Pick up the article on 37signals and Jason Fried below and carry it forward from its last sentence.

## [Text extract]

....

I have come across the company 37signals several times over the last few years, via recommendations from developers, clients and an article in Time magazine. They demonstrate a refreshing approach for smaller companies who successfully compete with corporates in technology and other sectors.
“I don’t have anything against big business,” Jason Fried says. “It’s just not for me.” So he quit and in 1999 started the Chicago-based digital design firm 37signals with three other designers.
But Fried’s jaunt as a corporate employee wasn’t his last experience with big business. Thanks to his firm’s innovative and simple approach to Web design, big clients soon were knocking on his door, and Fried once again found himself working for some of the biggest businesses around—but this time as a contractor and not as an employee.
Fried grimaces as he recalls his encounters with big business: “The decisions being made by these large corporate clients were just so irrational,” he says. “Big business loves mediocrity: They put process first and product second. As long as you go through this process and all these objectives are met along the way, then what comes out at the end is considered successful, no matter what. It doesn’t up set anyone, but doesn’t make them happy, either. It’s safe. I can’t deal with that.”
Still wary of the waste and brain drain of the corporate world, Fried started focusing on reducing his dependency on all things big business. Now his own firm is lean and mean, with only eight employees who are developing a new generation of online services, including the popular project-management software Basecamp.

....

## [Data entries]
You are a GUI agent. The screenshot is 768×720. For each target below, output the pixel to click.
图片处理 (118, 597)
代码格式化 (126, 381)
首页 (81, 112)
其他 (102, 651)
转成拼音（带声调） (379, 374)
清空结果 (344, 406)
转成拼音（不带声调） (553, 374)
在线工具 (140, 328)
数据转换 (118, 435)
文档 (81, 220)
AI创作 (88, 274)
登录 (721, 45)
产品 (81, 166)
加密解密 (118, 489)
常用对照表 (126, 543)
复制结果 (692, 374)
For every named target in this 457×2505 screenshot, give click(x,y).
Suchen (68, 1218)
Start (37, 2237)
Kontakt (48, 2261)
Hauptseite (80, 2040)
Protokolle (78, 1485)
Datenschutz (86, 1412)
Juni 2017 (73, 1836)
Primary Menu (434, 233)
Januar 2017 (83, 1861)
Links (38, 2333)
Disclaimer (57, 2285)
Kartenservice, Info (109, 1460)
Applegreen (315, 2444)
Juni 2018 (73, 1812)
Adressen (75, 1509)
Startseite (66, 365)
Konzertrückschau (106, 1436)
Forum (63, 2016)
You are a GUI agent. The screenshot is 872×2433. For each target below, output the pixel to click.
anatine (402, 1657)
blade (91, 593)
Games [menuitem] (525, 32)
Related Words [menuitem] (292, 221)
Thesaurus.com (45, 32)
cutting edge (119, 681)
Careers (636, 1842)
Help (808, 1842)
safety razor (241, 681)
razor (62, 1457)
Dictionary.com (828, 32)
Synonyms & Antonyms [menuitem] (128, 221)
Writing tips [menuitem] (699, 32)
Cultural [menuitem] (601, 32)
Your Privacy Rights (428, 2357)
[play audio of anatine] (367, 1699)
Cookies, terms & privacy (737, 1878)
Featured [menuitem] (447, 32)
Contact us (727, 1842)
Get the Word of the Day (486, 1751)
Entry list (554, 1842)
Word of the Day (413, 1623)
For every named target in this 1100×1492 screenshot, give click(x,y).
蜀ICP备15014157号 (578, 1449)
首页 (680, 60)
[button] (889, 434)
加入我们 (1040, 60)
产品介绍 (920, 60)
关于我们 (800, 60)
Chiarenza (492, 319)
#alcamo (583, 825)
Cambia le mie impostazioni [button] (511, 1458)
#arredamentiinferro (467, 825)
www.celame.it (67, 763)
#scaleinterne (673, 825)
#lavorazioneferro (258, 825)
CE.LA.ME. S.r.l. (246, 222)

....

## [Exercise result]
Fried built his business with a philosophy he calls “Getting Real,” a way of thinking that inspires those with limited budgets and few resources to create successful products. While Fried’s simple, streamlined approach focuses on software development, the principles apply to any small business challenge requiring you to do more with less.
Fried’s mantra about how to be successful in business is simple: Less is more. Being a small business is better than being a big one. Having few resources is better than having unlimited resources. Having less time is better than having all the time in the world. Indeed, having less of anything is better than having more—except when it comes to happiness.
Necessity Is the Mother of Invention
Today, 37signals and the Web-based applications it creates (Basecamp, Campfire, Backpack and Ruby on Rails) have a near cult-like following among more than half-a-million users. More than 60,000 people regularly read the firm’s blog, Fried’s online, self-published book about his streamlined approach to software development—generated almost $200,000 in revenues during its first four months of publication. Fried is regularly invited to speak at top technology conferences and his design work and software products offer some of the most influential approaches in his industry. No list of “hot new tech companies” is complete without a mention of 37signals and Fried. Any review of the “next big thing” typically cites his firm or one of its products.
What’s ironic is that Fried never set out to become the next big thing. His Basecamp project-management system was born out of personal need. “We created it initially for ourselves because we couldn’t find a project-management product that worked for us,” he says. At the time, Fried and his team were scattered among four different cities on two continents. The solution they developed to manage their projects for large clients soon caught on with the clients themselves, who wanted something similar to manage their own work.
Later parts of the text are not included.